I have a database that includes 440 days of several series with a sampling time of 5 seconds. There is also missing data.
I want to calculate the daily average. The way I am doing it now is that I make 440 queries and do the averaging afterward. But, this is very time consuming since for every query the whole database is searched for related entries. I imagine there must be a more efficient way of doing this.
I am doing this in python, and I am just learning sql. Here's the query section of my code:
time_cur = date_begin
Data = numpy.zeros(shape=(N, NoFields - 1))
X = []
nN = 0
while time_cur<date_end:
X.append(time_cur)
cur = con.cursor()
cur.execute("SELECT * FROM os_table \
WHERE EXTRACT(year from datetime_)=%s\
AND EXTRACT(month from datetime_)=%s\
AND EXTRACT(day from datetime_)=%s",\
(time_cur.year, time_cur.month, time_cur.day));
Y = numpy.array([0]*(NoFields-1))
n = 0.0
while True:
n = n + 1
row = cur.fetchone()
if row == None:
break
Y = Y + numpy.array(row[1:])
Data[nN][:] = Y/n
nN = nN + 1
time_cur = time_cur + datetime.timedelta(days=1)

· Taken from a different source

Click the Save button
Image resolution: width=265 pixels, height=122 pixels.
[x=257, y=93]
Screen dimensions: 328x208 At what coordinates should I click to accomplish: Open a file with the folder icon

And, my data looks like this:
datetime_,c1,c2,c3,c4,c5,c6,c7,c8,c9,c10,c11,c12,c13,c14
2012-11-13-00:07:53,42,30,0,0,1,9594,30,218,1,4556,42,1482,42
2012-11-13-00:07:58,70,55,0,0,2,23252,55,414,2,2358,70,3074,70
2012-11-13-00:08:03,44,32,0,0,0,11038,32,0,0,5307,44,1896,44
2012-11-13-00:08:08,36,26,0,0,0,26678,26,0,0,12842,36,1141,36
2012-11-13-00:08:13,33,26,0,0,0,6590,26,0,0,3521,33,851,33
I appreciate your suggestions.
Thanks
Iman
I don't know the np function so I don't understand what are you averaging. If you show your table and the logic to get the average...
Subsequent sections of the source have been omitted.